Sales of existing homes jumped nationally in September -- but not in metro Atlanta -- as tax credits and sharp price drops in many areas drew buyers.

Sales volume in metro Atlanta remained in negative territory, down 4 percent from the same month of 2008. The median sale price in the metro area was down 13 percent.

Nationally, sales volume rose by nearly 8 percent without seasonal adjustment, which is the way metro area sales are reported, and more than 9 percent with the adjustment. The median price fell nearly 9 percent. Sales rose a seasonally adjusted 10.8 percent in the South from a year earlier, the report said, while the median price in the region was down more than 7 percent.

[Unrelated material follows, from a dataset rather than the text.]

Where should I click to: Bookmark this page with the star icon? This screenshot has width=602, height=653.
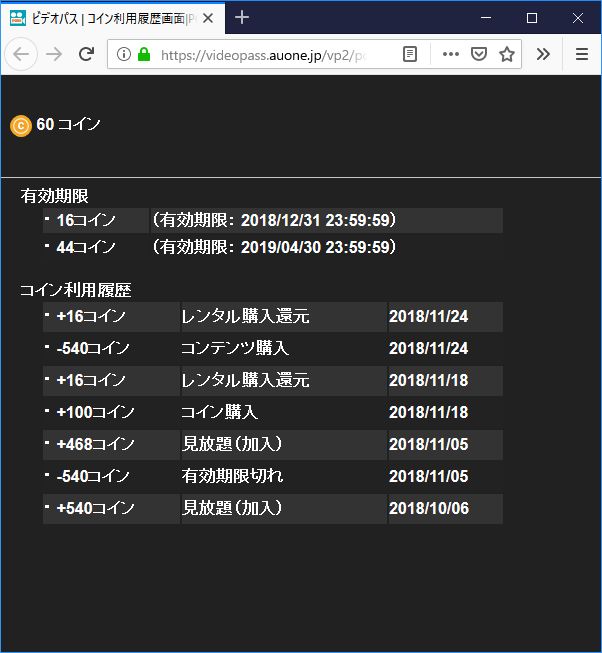point(507,54)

Pinpointing why metro Atlanta's numbers lagged the national report isn't easy, Mark Vitner, economist for Wells Fargo.

“It may simply be that sales last September were strong for some odd reason,” he said. “But then again, I don’t know that Atlanta is as off from the national numbers as it appears at first blush.”

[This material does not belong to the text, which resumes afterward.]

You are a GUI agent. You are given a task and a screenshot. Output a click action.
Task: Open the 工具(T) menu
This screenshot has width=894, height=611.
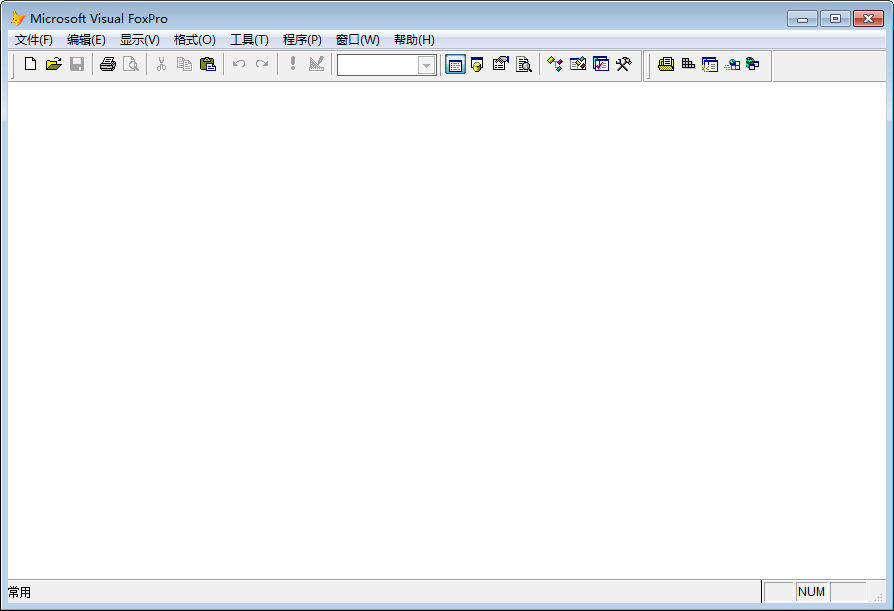[x=249, y=40]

Vitner noted that the federal tax credit for first-time home buyers is set to expire at the end of November. Without the tax credit as a motivator, he said, the national figures might not have looked as good.

Roger Tutterow, professor of economics at Mercer University's Stetson School of Business, said metro Atlanta's economy, which has suffered from the housing slump and now has an double-digit unemployment rate, is in a deeper funk than many parts of the country.

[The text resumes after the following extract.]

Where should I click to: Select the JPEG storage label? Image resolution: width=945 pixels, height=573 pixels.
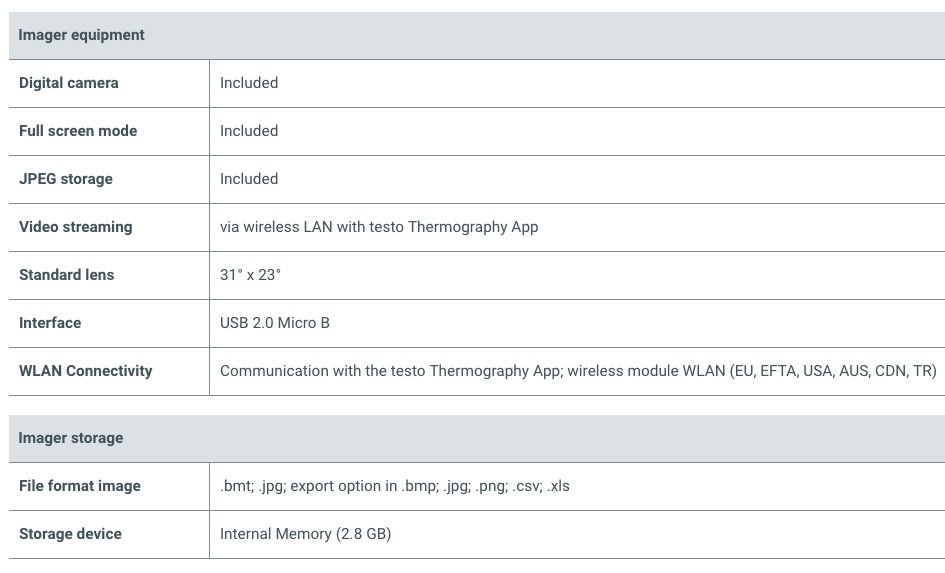click(x=66, y=179)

Still, he added, “I just can’t image Atlanta is that far out of whack with what is actually happening nationally. I would caution us not to read too much into one month’s data.”

Atlanta wasn’t the only major city to fall below national sales volume activity levels. Seven other cites were reported as losing between 1 and 21 percent of year-over-year sales volume in September. Among them were Dallas, down nearly 6 percent, and Washington, down a little more than 3 percent.

On the national side, the year-over-year gain in September represented the largest monthly increase in 26 years and beat Wall Street forecasts.

National real estate experts say low mortgage rates and foreclosures, along with the $8,000 tax credit program for first-time buyers, helped fuel the increase. Because there is some evidence the tax incentive helped moved homes, there is a movement to have the Nov. 30 deadline extended.

U.S. Sen. Johnny Isakson (R-Ga.), a former Realtor, and Christopher Dodd, (D-Conn.), want to see the deadline moved to June 30 and they’d like to see all homebuyers included.

Realtors and builders support the effort, saying the credit will help get the nation’s housing market back on its feet.

But some analysts say the tax credit may not be as critical to the housing market proponents suggest. Real estate agents have "an incentive to talk up the effects of the credit as it is urging Congress to extend it, and it therefore may be exaggerating the credit's effects," wrote Nomura Securities economist Zach Pandl.

One potential roadblock to an extension also emerged this week: Concerns that some of the 1.5 million applications for the tax credit are fraudulent. The Treasury Department's inspector general for taxes questioned the legitimacy of some 100,000 claims for the credit, potentially including some illegal immigrants and 580 people under 18.

-- The Associated Press contributed to this article.